Sixty years after his death, Weill's music continues to be performed both in popular and classical contexts. In Weill's lifetime, his work was most associated with the voice of his wife, Lotte Lenya, but shortly after his death "Mack the Knife" was established by Louis Armstrong and Bobby Darin as a jazz standard. His music has since been recorded by many performers, ranging from Nina Simone, The Doors, Judy Collins, John Zorn, Dagmar Krause, The Young Gods and PJ Harvey to New York's Metropolitan Opera and the Vienna Radio Symphony Orchestra. Singers as varied as Teresa Stratas, Ute Lemper, Gisela May, Anne Sofie von Otter, Max Raabe, Dee Dee Bridgewater, and Marianne Faithfull have recorded entire albums of his music.

In 1985, Hal Willner produced Lost in the Stars: The Music of Kurt Weill, a tribute album in which Weill's songs were interpreted by a variety of artists, including Todd Rundgren, Tom Waits, Lou Reed and Sting.
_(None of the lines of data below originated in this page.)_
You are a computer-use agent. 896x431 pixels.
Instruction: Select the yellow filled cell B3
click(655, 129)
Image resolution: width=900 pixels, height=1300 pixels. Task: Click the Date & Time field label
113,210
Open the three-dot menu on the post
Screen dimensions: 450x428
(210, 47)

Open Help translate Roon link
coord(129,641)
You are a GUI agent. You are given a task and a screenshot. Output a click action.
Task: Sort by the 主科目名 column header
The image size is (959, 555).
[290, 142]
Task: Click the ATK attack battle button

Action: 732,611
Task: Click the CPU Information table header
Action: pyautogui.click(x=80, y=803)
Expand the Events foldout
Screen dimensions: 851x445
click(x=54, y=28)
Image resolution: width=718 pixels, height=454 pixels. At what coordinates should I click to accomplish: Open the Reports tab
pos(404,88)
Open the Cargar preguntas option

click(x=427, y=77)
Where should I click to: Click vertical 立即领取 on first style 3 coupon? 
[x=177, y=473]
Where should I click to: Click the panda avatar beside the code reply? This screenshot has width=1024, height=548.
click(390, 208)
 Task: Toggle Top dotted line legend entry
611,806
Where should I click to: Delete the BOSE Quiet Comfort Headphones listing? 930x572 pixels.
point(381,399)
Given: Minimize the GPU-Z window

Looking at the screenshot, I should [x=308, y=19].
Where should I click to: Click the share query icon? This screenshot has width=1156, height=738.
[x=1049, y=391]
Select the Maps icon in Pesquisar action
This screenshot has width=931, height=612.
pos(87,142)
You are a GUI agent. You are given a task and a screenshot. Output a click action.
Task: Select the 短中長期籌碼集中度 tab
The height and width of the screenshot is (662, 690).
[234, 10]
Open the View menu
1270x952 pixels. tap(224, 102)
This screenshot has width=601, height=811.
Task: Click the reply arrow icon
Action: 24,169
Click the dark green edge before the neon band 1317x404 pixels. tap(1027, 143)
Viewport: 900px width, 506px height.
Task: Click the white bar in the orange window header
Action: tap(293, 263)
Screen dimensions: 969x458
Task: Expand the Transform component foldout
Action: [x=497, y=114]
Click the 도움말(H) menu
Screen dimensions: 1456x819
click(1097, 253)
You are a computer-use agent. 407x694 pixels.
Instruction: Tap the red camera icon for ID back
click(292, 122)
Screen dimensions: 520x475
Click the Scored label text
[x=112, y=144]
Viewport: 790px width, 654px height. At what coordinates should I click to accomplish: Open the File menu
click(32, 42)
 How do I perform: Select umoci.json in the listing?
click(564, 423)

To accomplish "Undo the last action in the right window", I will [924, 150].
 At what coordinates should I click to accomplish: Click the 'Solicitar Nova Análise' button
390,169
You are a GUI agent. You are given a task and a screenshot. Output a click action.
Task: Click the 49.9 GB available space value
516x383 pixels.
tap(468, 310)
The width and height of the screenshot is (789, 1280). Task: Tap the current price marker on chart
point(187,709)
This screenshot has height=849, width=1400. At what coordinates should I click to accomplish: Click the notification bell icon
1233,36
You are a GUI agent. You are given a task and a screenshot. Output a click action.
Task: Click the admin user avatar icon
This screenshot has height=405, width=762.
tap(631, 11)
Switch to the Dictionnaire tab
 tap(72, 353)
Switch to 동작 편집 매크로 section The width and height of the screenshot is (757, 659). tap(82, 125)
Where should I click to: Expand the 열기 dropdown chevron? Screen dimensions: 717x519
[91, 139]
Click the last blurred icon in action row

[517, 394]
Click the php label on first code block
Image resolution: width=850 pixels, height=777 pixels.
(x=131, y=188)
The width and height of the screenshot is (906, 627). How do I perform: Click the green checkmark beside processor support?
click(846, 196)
Amanda Palmer, singer/pianist of the 'Brechtian Punk Cabaret' duo The Dresden Dolls, has Kurt Weill's name on the front of her keyboard (a pun with the name of the instrument maker Kurzweil) as a tribute to the composer. In 1991, seminal Swiss Industrial music band The Young Gods released their album of Kurt Weill songs, The Young Gods Play Kurt Weill. Weill was also often cited as an influence on Goldfrapp's Felt Mountain. In 2008, Weill's songs were performed by Canadian musicians (including Sarah Slean and Mary Margaret O'Hara) in a tribute concert as part of the first annual Canwest Cabaret Festival in Toronto. In 2009 Duke Special released an EP, Huckleberry Finn, of five songs from an unfinished musical by Kurt Weill based on the novel by Mark Twain.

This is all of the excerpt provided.